THE PROBLEM ▸ In the webscraping write-up below, print the passage between "Challenges in webscraping" and "the speech text.", inclusive.
++++ EXTRACT PROVIDED ++++
For this analysis I relied heavily on tidyverse (Wickham et al. 2019) packages for data wrangling; the rvest (Wickham 2024) and polite (Perepolkin 2023) packages for webscraping; the tidytext (Silge and Robinson 2016), textdata (Hvitfeldt 2022), and textclean (Rinker 2018) packages for text analysis functions; and the ggplot2 (Wickham 2016), ggwordcloud (Le Pennec and Slowikowski 2023), and gganimate (Pedersen and Robinson 2024) packages for visualization.

Getting speech data

To perform this analysis I would have to find a repository of his speeches online and figure out how to scrape them. Because I thought there would be a lot of speeches, I knew that I would run into issues dealing with having to add delays to my scraping function so as not to run into conflict with the rules of the site. I also thought about the problem of having to scrape pages with Javascript on them and remembered that Hadley Wickham posted on LinkedIn about an experimental update to rvest that included tools for scraping live sites using chromote. Without remembering this I probably would not have pursued the project because the alternative for scraping live web pages with R is RSelenium (at least as far as I know), which requires a lot more set-up work than this project would have been worth.

As far as dealing with the robots on the NYC news site, I also wanted to scrape in an ethical way. Thinking about this led me to two things: 1) Rules for ethical webscraping and 2) the polite package. First, there is the practical consideration that some sites place limits on the frequency with which they will serve results to clients and if the scraping process doesn’t respect that one may end up getting one result with content and a bunch of empty results thereafter if not just outright errors. Aside from this practical consideration, my position is that if I’m getting all this great data for free (that someone is paying to host) the least I can do is identify myself to the host so the host knows I mean no harm.

Finding speech transcripts

Once I decided to go ahead, the first challenge was to get transcripts of Mayor Adams’ speeches. A simple web search led me to the NYC.gov website which has a section for news coming out of the office of the Mayor. I noticed that this site had more than his speeches, but there were some titles of articles that started with the word “Transcript”. After looking through a few pages I saw that this was the case for many articles, so I thought I could use this to isolate the articles that contained speeches. The next step was figuring out how to scrape the data.

Challenges in webscraping

I first figured out that I would have to scrape in two stages. In the first stage, I would have to scrape all of the pages containing news article titles and their corresponding links, which would require knowing how many pages of links there are. I would then have to filter these links for the ones that contained speech transcripts. In the second stage I would have to go to each of the links from the first stage and scrape the speech text.

Going into the first stage I wanted to use polite::nod() to jump from one page to the next. However, I learned that all of the pages with search results were live pages (Javascript) and polite::scrape() is designed to work with static elements, so there were elements of the page that I wasn’t getting. I thought I would either be stuck or have to make a trade-off between getting output and behaving ethically until I found yusuzech’s Cheat Sheet for Web Scraping Using R in which he talks about different ways to deal with this particular challenge. There I learned about an entry in Hartley Brody’s blog containing his Web Scraping Cheat Sheet. In the “More Advanced Topics” section he mentioned that a page with live elements (Javascript) requires that the content be in static form somewhere on the server. I was able to find that page for the NYC site, which then required identifying the links that I needed using regex, which was a much smaller problem than choosing between getting data from a live site and scraping ethically.
++++ ROWS ++++
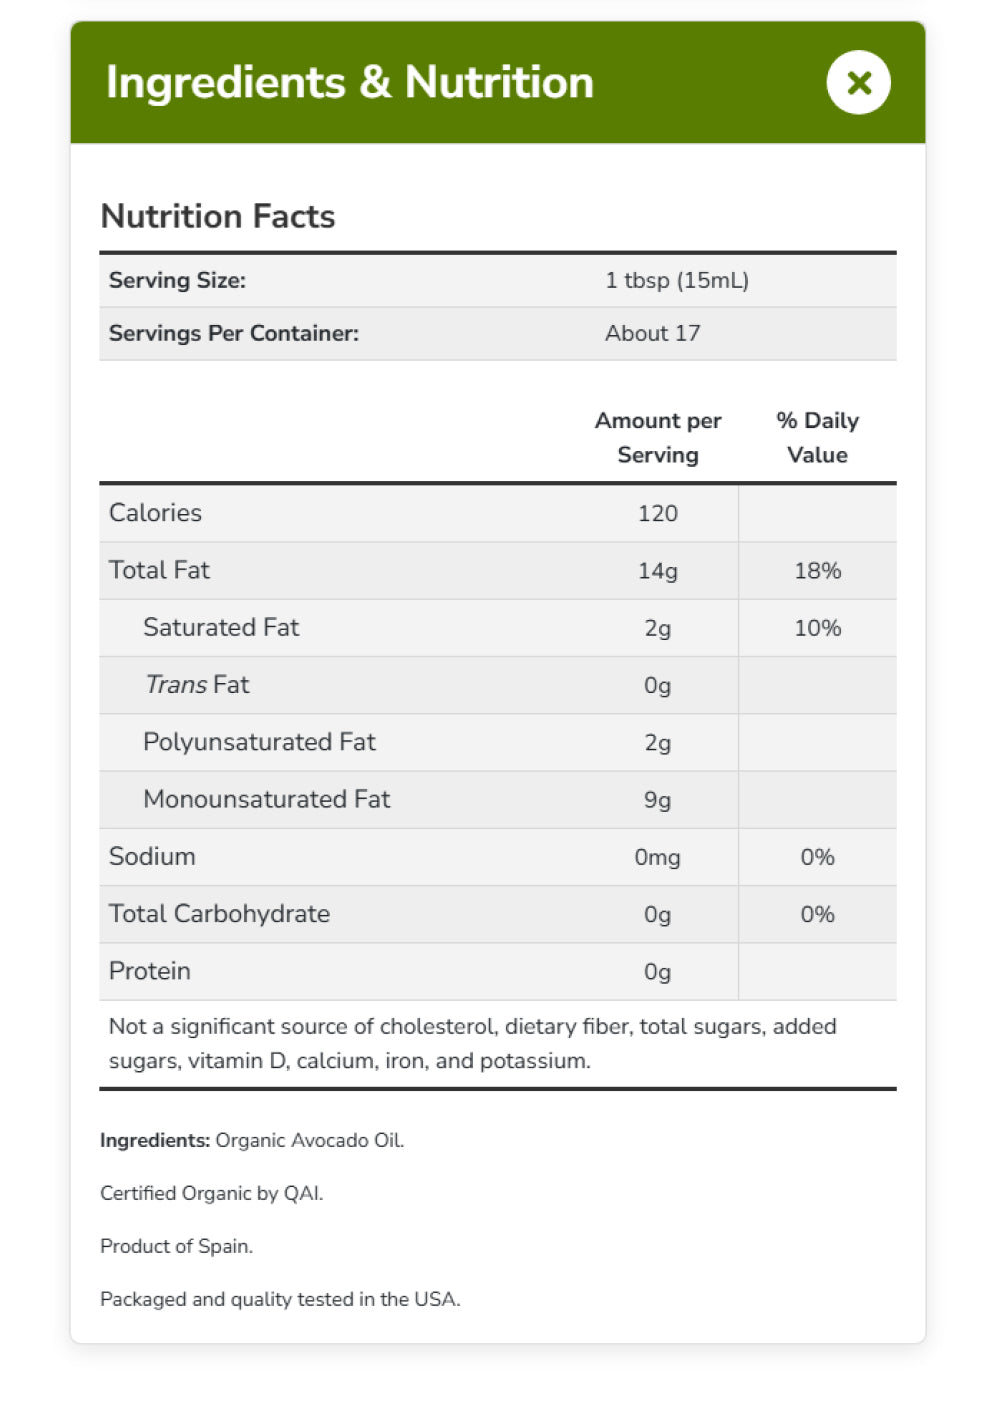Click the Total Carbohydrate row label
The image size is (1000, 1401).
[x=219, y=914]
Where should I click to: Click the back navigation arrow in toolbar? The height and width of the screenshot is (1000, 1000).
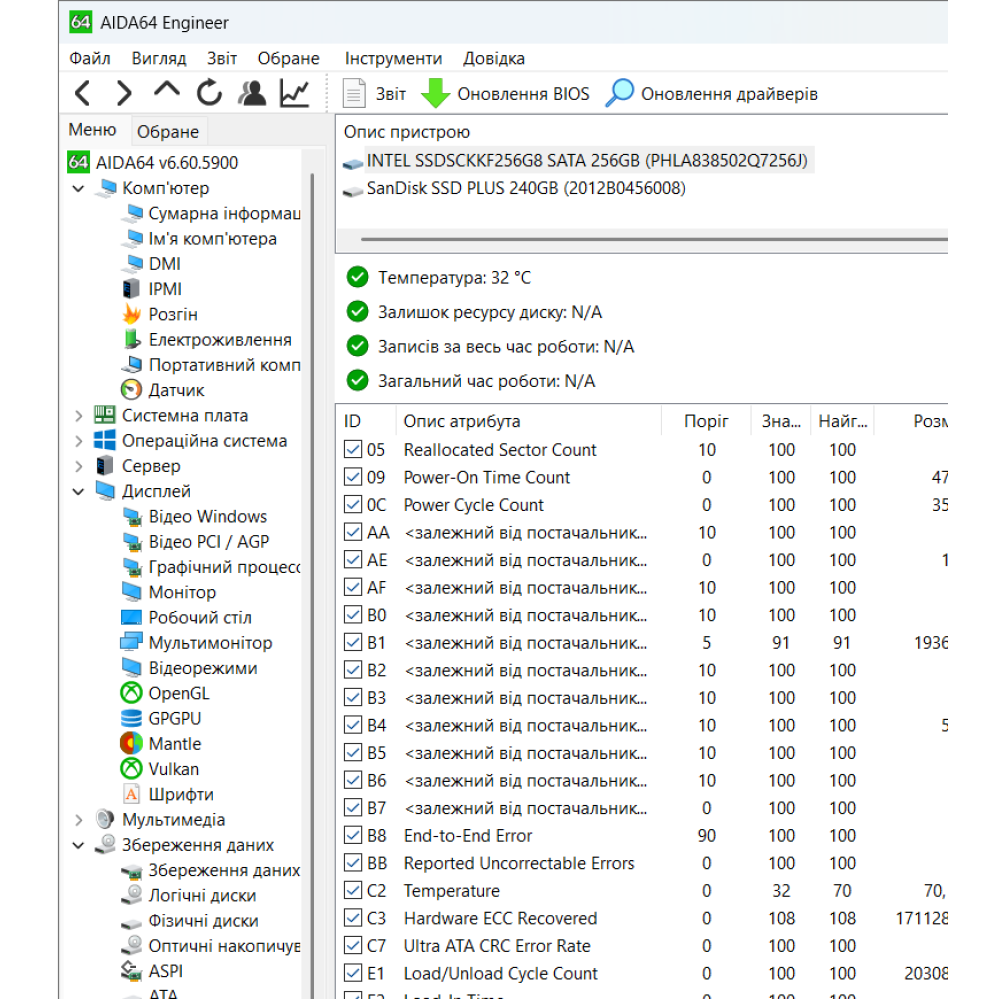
++++
++++ ROWS ++++
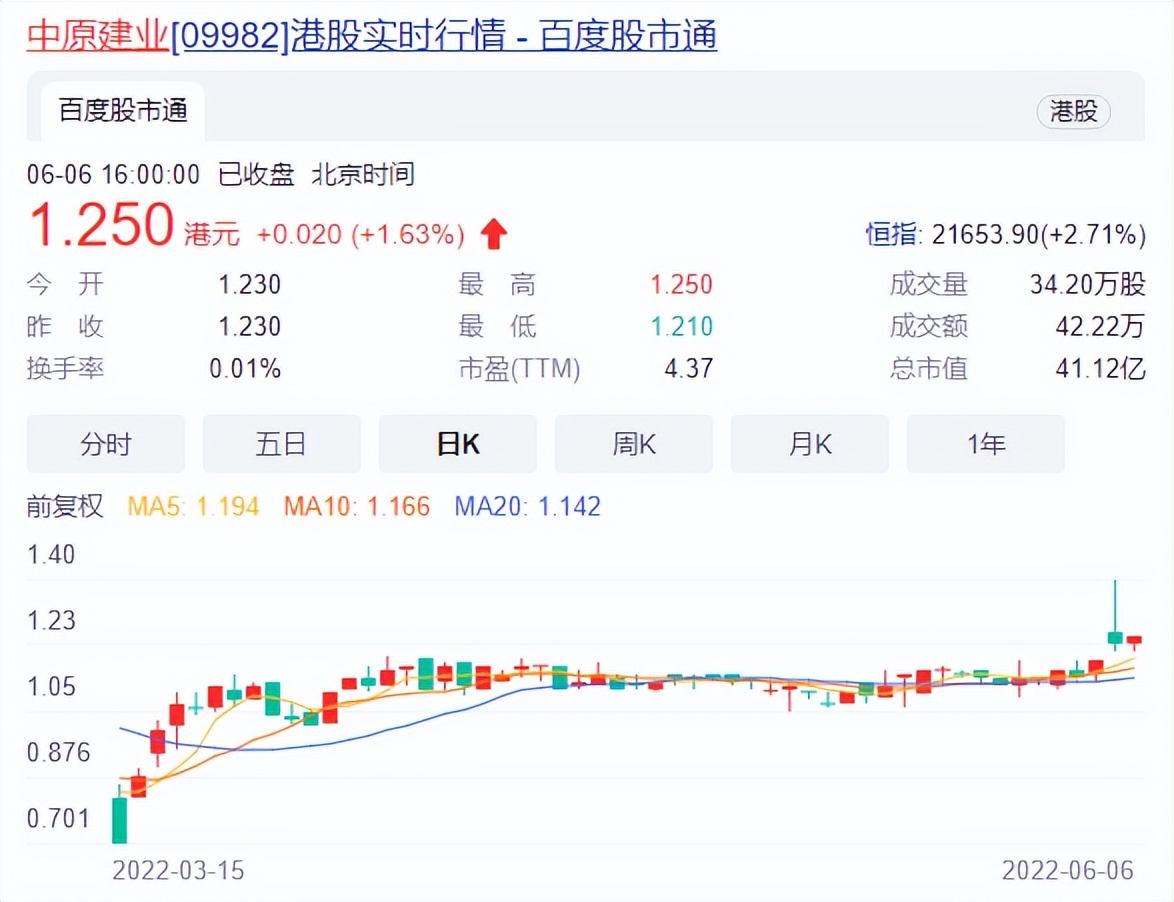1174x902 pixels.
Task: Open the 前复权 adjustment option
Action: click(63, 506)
++++
FINAL RESULT ▸
Challenges in webscraping

I first figured out that I would have to scrape in two stages. In the first stage, I would have to scrape all of the pages containing news article titles and their corresponding links, which would require knowing how many pages of links there are. I would then have to filter these links for the ones that contained speech transcripts. In the second stage I would have to go to each of the links from the first stage and scrape the speech text.